== Источник ==

Том 15. Письма 1834-1881 - Федор Михайлович Достоевский
Шрифт:
Интервал:
Закладка:
Вот и четыре страницы, и представьте, дорогой Константин Петрович, написал Вам именно то, о чем не хотел писать! Но нечего делать. Крепко жму Вам руку и шлю самые искренние пожелания Вам всего лучшего и долгих-долгих лет. Мне приятно теперь, что Вы эти слова мои получите и прочтете.
Если напишете мне хоть полсловечка, то сильно поддержите дух мой. Я и зимой к Вам приезжал дух лечить.
Пошли же Вам Бог спокойствия мысли — больше этого пожелания я не знаю, чего бы еще можно пожелать человеку в наши дни.
Многоуважаемой супруге Вашей глубокий мой поклон.
Вам совершенно преданный всегдашний слуга Ваш
Ф. Достоевский.
Адресс мой: Старая Русса. Ф<едору> М<ихайлови>чу Достоевскому.
210. Н. А. Любимову{1794}
25 мая 1879. Старая Русса
25 мая 1879.

===
== Список записей ==

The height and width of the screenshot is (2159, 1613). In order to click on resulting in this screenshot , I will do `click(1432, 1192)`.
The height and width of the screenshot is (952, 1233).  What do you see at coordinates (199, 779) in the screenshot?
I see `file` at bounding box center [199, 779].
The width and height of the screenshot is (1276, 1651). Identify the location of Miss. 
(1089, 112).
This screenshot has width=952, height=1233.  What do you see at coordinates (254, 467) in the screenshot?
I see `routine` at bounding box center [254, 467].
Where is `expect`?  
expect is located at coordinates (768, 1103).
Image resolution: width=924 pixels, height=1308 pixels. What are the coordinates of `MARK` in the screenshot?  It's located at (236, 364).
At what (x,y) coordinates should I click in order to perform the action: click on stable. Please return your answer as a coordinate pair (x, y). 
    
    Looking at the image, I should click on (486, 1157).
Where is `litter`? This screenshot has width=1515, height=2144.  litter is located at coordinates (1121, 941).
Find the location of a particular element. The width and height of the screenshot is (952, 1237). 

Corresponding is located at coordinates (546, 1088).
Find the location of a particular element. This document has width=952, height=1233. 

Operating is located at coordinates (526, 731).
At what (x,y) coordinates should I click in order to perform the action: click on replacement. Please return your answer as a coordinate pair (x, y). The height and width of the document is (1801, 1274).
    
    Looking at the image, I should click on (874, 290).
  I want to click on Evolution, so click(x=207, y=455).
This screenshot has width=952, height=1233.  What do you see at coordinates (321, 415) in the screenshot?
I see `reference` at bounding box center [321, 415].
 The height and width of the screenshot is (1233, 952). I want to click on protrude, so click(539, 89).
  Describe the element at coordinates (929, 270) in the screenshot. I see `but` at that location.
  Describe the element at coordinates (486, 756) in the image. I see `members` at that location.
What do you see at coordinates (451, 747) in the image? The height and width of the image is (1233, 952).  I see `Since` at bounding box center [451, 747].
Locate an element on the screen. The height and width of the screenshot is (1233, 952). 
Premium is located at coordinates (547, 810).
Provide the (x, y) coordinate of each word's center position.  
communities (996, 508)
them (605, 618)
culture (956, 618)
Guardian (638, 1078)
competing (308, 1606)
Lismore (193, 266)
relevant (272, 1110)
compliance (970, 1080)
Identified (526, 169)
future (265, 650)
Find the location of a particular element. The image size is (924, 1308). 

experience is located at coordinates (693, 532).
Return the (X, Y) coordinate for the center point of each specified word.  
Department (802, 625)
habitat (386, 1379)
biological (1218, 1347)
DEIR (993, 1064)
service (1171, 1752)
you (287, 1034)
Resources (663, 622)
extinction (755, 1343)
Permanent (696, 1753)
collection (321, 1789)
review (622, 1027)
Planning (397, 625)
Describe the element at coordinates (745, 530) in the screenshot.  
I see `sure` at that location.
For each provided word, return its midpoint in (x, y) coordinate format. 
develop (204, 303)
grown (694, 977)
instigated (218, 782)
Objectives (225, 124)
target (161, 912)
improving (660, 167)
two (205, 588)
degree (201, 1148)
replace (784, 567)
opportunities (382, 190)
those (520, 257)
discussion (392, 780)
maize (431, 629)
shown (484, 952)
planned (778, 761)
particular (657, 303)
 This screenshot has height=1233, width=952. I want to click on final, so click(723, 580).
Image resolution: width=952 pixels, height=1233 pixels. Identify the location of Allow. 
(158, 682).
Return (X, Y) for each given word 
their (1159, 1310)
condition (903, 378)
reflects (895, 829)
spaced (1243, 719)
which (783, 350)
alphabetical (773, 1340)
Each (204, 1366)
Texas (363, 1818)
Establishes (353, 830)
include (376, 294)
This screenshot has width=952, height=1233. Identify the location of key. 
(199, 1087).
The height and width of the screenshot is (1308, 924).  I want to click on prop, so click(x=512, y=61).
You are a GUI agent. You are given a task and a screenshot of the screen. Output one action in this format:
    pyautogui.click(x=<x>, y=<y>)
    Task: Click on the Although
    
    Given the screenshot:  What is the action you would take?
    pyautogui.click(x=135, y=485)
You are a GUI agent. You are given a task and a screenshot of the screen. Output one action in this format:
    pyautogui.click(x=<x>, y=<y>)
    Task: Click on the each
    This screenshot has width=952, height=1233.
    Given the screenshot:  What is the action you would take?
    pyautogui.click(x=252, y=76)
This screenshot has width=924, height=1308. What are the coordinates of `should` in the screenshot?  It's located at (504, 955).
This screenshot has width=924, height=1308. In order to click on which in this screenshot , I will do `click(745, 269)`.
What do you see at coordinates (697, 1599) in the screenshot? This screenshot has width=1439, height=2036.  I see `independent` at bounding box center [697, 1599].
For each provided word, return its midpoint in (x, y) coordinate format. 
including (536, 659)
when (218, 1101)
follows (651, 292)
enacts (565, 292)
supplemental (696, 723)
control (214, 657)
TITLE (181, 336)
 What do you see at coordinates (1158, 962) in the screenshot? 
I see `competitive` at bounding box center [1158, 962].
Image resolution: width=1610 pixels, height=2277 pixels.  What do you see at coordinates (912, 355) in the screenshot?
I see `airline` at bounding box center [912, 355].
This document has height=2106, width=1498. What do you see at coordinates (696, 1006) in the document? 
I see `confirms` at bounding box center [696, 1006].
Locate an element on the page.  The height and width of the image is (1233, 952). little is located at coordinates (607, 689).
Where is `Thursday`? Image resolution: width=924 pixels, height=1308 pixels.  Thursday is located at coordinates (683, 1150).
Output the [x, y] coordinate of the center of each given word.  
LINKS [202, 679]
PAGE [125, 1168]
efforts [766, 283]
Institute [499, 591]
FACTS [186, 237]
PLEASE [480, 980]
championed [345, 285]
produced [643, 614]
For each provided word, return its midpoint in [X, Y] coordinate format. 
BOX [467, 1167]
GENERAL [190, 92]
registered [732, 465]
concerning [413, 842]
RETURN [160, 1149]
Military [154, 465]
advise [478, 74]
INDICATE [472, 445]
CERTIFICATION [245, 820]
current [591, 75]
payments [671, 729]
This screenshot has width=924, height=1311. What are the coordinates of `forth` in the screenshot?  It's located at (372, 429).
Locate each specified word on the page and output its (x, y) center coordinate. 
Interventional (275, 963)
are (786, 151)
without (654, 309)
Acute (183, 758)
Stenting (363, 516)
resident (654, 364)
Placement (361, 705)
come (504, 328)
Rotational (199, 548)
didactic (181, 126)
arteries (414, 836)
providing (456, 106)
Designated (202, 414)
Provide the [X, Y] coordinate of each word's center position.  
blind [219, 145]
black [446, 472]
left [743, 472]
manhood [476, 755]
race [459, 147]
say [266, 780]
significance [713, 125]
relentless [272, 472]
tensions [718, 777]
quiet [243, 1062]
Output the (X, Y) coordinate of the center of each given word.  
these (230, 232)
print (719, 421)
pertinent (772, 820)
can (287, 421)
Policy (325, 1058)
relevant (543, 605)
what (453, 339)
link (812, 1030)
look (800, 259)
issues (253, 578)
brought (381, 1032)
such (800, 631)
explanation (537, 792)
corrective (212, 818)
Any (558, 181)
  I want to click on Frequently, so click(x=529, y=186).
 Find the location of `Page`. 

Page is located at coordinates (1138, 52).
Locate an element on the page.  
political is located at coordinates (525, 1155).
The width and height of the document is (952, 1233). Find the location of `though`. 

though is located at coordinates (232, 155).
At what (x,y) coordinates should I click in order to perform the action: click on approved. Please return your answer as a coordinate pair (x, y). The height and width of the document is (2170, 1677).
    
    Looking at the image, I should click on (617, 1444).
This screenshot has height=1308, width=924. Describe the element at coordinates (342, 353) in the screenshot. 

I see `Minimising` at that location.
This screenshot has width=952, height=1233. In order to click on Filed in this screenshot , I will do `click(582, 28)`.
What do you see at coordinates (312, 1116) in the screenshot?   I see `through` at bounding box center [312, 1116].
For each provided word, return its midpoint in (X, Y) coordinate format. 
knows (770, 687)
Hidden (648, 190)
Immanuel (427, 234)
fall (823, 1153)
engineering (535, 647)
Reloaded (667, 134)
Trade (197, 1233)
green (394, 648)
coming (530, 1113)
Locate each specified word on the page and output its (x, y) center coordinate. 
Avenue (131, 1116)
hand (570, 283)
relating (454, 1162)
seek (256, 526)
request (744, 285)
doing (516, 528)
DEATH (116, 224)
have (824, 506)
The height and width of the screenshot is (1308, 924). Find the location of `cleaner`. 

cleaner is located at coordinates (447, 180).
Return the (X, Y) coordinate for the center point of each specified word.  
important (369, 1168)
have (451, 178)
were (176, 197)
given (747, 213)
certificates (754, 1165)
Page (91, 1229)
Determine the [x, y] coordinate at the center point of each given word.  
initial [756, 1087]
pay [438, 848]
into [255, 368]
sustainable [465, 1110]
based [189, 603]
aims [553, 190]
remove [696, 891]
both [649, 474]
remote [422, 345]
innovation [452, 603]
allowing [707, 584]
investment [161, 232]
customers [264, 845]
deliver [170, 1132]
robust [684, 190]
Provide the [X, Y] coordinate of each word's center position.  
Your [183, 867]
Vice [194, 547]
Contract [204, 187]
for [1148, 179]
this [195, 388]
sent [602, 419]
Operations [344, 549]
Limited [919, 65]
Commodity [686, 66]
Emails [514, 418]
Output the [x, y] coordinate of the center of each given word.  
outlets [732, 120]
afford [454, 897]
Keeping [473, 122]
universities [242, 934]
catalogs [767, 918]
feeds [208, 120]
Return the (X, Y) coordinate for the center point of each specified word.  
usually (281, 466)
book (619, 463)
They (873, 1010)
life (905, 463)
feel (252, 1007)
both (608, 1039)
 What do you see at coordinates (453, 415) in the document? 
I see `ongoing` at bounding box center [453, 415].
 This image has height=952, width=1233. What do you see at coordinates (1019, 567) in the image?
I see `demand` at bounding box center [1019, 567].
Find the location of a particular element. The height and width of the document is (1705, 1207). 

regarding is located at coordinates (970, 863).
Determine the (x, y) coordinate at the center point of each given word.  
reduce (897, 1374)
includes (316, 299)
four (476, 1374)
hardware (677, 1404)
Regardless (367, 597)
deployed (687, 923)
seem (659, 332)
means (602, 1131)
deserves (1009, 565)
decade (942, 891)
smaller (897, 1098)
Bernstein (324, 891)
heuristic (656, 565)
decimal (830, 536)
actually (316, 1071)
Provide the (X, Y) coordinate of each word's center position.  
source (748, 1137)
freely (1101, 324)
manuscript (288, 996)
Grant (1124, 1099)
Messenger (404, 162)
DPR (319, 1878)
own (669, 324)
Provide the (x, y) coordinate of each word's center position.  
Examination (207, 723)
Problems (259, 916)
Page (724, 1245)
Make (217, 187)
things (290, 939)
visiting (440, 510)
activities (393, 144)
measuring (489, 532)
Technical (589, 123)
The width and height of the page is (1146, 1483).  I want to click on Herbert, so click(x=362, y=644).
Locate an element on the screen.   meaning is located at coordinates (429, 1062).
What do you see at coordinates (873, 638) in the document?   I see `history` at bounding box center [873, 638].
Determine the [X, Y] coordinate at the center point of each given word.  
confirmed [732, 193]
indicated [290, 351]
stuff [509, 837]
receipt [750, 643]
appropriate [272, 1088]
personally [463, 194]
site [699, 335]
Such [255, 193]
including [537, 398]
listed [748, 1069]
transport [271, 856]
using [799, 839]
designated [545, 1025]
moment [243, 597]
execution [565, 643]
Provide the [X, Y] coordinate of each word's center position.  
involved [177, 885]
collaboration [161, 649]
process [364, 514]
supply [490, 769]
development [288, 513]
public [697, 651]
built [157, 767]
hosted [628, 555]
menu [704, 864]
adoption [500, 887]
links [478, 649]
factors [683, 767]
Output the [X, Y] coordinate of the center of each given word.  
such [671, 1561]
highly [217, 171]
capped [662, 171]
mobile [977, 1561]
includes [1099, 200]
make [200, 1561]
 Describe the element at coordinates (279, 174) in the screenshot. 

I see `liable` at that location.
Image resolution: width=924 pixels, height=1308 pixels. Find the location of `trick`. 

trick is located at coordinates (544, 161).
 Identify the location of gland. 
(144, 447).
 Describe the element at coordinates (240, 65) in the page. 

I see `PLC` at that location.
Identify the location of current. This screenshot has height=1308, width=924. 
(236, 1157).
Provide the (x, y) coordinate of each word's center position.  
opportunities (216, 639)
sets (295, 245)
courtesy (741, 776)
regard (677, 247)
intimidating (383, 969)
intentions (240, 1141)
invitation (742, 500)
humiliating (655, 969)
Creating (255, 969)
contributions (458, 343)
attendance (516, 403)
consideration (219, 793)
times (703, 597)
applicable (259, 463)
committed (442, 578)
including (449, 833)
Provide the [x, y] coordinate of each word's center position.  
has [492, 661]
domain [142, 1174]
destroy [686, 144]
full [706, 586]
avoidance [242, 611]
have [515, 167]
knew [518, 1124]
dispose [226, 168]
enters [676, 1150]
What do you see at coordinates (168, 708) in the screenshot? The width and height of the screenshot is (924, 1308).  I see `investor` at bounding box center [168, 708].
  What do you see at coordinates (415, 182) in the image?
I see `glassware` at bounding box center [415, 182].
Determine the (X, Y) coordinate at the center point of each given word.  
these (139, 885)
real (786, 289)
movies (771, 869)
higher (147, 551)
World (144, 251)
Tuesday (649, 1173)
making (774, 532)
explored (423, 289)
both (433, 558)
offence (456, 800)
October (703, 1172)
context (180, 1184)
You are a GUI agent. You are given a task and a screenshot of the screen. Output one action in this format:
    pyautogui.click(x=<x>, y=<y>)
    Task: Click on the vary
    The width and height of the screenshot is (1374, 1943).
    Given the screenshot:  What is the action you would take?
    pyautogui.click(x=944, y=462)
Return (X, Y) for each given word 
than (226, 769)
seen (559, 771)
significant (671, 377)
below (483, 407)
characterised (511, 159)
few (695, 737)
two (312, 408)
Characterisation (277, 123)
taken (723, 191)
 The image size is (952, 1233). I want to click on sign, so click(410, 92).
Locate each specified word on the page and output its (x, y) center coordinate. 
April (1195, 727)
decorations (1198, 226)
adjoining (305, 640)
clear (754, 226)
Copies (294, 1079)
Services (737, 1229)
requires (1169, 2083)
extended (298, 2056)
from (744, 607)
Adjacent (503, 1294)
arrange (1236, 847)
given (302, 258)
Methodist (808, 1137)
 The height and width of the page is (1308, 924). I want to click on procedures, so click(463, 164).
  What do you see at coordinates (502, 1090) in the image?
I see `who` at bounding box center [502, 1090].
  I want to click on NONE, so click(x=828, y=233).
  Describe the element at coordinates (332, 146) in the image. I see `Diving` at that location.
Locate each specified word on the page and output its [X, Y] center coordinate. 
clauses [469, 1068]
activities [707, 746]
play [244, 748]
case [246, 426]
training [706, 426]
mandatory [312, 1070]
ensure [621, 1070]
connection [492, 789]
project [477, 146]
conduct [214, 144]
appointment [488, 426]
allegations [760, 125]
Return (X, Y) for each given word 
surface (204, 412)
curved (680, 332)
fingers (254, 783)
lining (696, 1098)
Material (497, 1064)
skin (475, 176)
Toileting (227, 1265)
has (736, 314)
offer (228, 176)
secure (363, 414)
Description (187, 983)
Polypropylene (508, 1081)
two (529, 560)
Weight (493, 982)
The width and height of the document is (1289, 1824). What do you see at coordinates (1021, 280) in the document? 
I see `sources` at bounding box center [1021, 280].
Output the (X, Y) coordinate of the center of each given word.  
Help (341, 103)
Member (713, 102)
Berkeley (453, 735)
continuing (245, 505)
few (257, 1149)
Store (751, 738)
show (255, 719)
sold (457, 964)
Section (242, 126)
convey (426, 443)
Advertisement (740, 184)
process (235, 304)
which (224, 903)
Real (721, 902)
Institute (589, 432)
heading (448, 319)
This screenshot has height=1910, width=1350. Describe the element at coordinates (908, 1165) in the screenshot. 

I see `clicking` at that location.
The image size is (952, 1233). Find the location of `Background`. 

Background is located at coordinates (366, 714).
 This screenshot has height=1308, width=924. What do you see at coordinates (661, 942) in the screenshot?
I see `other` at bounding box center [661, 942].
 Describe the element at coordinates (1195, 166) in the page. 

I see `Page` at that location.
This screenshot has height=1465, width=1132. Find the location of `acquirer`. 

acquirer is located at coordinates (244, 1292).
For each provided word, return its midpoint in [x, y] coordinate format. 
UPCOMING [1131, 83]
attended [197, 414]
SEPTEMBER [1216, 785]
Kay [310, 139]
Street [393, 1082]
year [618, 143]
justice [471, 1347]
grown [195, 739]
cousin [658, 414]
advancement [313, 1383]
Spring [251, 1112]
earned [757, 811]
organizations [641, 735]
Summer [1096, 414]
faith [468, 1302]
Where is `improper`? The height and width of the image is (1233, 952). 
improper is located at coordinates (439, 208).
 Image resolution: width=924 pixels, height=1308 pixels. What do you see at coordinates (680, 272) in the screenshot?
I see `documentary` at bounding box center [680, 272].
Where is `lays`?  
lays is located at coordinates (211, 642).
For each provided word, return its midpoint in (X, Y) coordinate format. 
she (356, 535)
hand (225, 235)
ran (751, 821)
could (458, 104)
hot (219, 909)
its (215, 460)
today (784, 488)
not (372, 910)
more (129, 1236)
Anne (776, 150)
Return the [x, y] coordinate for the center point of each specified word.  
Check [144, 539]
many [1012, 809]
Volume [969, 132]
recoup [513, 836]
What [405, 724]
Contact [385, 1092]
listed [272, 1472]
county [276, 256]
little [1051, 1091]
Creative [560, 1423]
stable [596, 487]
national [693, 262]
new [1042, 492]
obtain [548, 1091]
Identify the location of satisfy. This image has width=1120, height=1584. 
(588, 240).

===

Короткое задание
Сократите абзац источника, который начинается словами «Вот и четыре страницы», и сохраните его главные факты.

Результат
Автор сообщает Константину Петровичу, что четыре страницы письма ушли именно на то, о чём писать не хотелось, но иначе не вышло. Он крепко жмёт адресату руку, искренне желает ему всего лучшего и долгих лет и радуется, что тот получит и прочтёт эти слова.